PASSAGE TO READ:

::::

Many feedstuffs contain a high percentage of fat which tends to break down during storage. This breakdown is accelerated by insect attack, especially when the insects break off small particles, introduce micro-organisms, or raise the temperature or moisture content. Evidently, the insects use the fat in the material they eat. The breakdown of fat causes an increase in free fatty acids which cause off-flavours. The free fatty acid involved in product rancidity is assumed to be oleic acid, and the quantities released is a result of oxidation of fats in certain feedstuffs are quite substantial.
The subject of lipid oxidation will be further discussed when the deteriorative changes taking place in stored feedstuffs are considered.
Scavenging insects, such as cockroaches, may cause contamination with pathogenic bacteria such as Salmonella.

2.4 Control

Climate is the most important factor determining the effectiveness of a storage system for feed ingredients because of the close relationship between insect growth and ambient climatic conditions. An important relationship also exists between insects and micro-organisms in stored feedstuffs.

::::

GIVEN RECORDS:
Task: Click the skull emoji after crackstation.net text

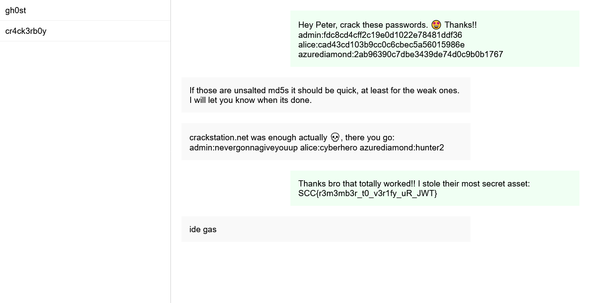Action: [335, 137]
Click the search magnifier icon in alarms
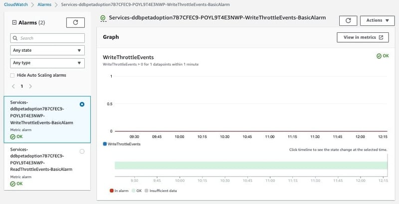This screenshot has width=399, height=204. [15, 38]
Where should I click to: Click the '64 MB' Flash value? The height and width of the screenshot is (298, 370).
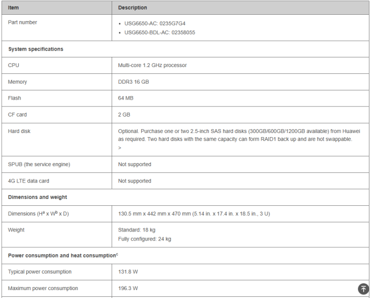pos(126,98)
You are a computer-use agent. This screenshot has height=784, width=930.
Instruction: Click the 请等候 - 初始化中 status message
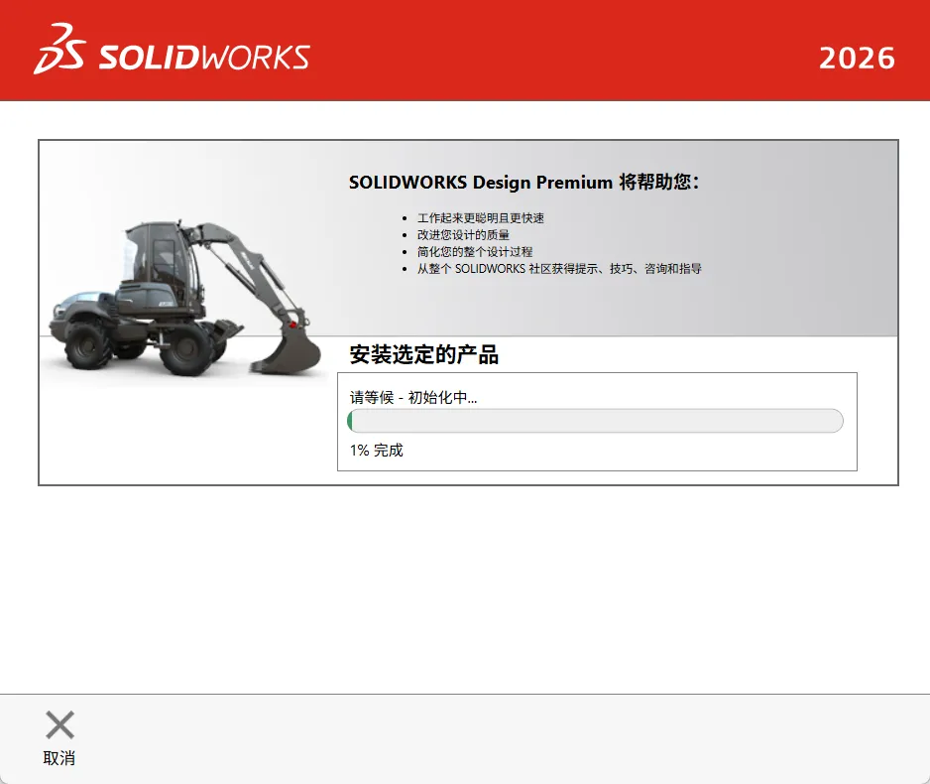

::::

TASKS:
- a) Reproduce the part of the passage on stored feedstuffs starting at "Many feedstuffs contain" and ending at "are quite substantial.".
- b) According to the passage on stored feedstuffs, which free fatty acid is assumed to be involved in product rancidity?
- c) Carry the passage on stored feedstuffs forward, beginning after its final sentence.

EXERCISE RESULTS:
- a)
Many feedstuffs contain a high percentage of fat which tends to break down during storage. This breakdown is accelerated by insect attack, especially when the insects break off small particles, introduce micro-organisms, or raise the temperature or moisture content. Evidently, the insects use the fat in the material they eat. The breakdown of fat causes an increase in free fatty acids which cause off-flavours. The free fatty acid involved in product rancidity is assumed to be oleic acid, and the quantities released is a result of oxidation of fats in certain feedstuffs are quite substantial.

- b) Oleic acid.

- c)
Total eradication of insect populations from tropical warehouses for feed ingredients is not possible. The degree of infestation can, however, be brought to manageable proportions through a programme of vigilance and effective control measures. Heavily infested ingredients should not be brought into the store. Infested material, if accepted, should be kept separate until fumigated (this is to be done as soon as possible) to totally eradicate the pests.
Good house-keeping involving the sweeping up of spilled material will check scavenger insects as well as rodents which may carry insects in their fur.

3. MICRO-ORGANISMS


3.1 Factors Affecting Fungal Growth in Feedstuffs
3.2 Detrimental Effects of Storage Fungi on Feedstuffs
3.3 Control


Micro-organisms are biological contaminants of the natural environment and are present in all feedstuffs. They persist after crops have been harvested from the fields and in animal carcasses prior to rendering. Because bacterial and field fungi do not thrive at moisture levels below 20 percent, post-harvest processing of commodities and animal renderings involving heat, chemical and mechanical extraction, and dehydration eliminate most of the original contaminating microflora. Fungi spores, which are resistant to harsh processing treatment, may remain dormant in the processed feedstuff until more favourable conditions once again permit their proliferation.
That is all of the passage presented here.